Synthesis of TiO2 nanorods with a microwave assisted solvothermal method and their application as dye-sensitized solar cells

Abstract

In this work, Titanium dioxide (TiO2) nanostructures have been synthesized via a microwave assisted solvothermal method using titanium tetraisopropoxide (TTIP), polyvinylpyrrolidone (PVP) and Ascorbic Acid (AA) in ethanol. The mole ratio of PVP/AA was found to be critical in determining the morphology and crystal phase of the final product.

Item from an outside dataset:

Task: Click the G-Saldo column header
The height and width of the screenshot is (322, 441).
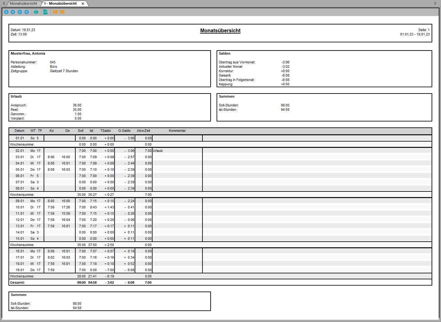Action: tap(124, 131)
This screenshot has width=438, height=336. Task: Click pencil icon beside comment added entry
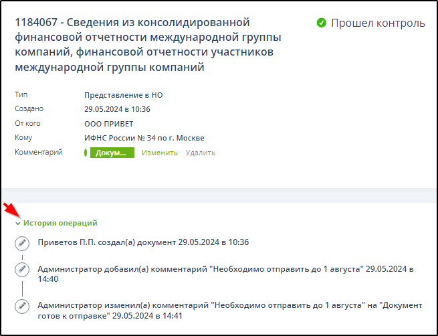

PVP/AA mole ratio was varied from 1 up to 15 to obtain different morphologies of TiO2. The structural analysis by XRD diffraction confirmed formation of titanium dioxide. The Williamson-Hall (W-H) analysis was used to study the individual contributions of crystallite sizes and lattice strain on the peak broadening of the TiO2 nanoparticles. FTIR spectrum was used to estimate the various functional groups present in the nanostructures. Scanning electron microscope (SEM) images demonstrated nanoparticle, short nanorod, and long nanorods for 5, 10 and 15 mole ratio of PVP/AA respectively. TiO2 nanoparticles and nanorods have been used as photoelectrode in dye-synthesized solar cell (DSSCs) fabrication. The efficiencies of solar cells were calculated 3.23% and 4.01% for nanoparticles and nanorods, respectively.